By dkl9, written 2026-020, revised 2026-020 (0 revisions)
The visual content of any movie is much more than its plot. The scene may have couches on which no one sits, mountains that no one even starts to climb, or indicator lights that no one checks. Plenty of things are made visible to viewers, but ignored by all characters and epiphenomenal to the plot. Appearance suggests a world with many mechanisms that, in effect, don't exist.
Other media also tends to work like this, to various levels. In many novels, any eating scene that goes well enough serves only to offer a setting for those other things characters do. Details of the meal only have a chance to matter later if someone gets poisoned. A board game might use player-tokens of complex shapes, but the features there have no more impact on gameplay than would a colour. The arms and legs of a figurine aren't matched by limbs accounted for in the game rules. A video game may show eyes on the face of a character when their sight goes all around, or vary ground materials when the dynamics of walking are the same everywhere.
We may call these features, that affect only the viewer's (or reader's, or player's) immediate experience, "dishonest complexity". "Honest complexity" consists of features shown to the viewer that may also affect later in-universe events, like psychoactive pills, a character's journalling habits, or the hexagonal geometry of a world's grid.

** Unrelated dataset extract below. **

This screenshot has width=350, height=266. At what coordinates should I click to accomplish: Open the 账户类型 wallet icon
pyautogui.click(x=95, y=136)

Honest complexity is better insofar as it allows for a denser plot. With little dishonest complexity, the viewer can experience more twists and meaningful events with less material to go thru depicting it. The more honest complexity is included, the better basis viewers have to anticipate characters' actions and consequences, or to speculate on plausible alternatives.
But audiences want complexity in their media. Using complexity honestly can be hard, for the author. So most media ends up with dishonest complexity.
Chess gives six elaborate shapes for its pieces, which shapes have no relation to their movement-patterns. The types of pieces could just as well be shown as a range of colours, or letters, or shapes that accurately represent their movements. Go uses mere circles and two opposed colours, about as honest as it gets. Nonetheless, chess is the more popular one.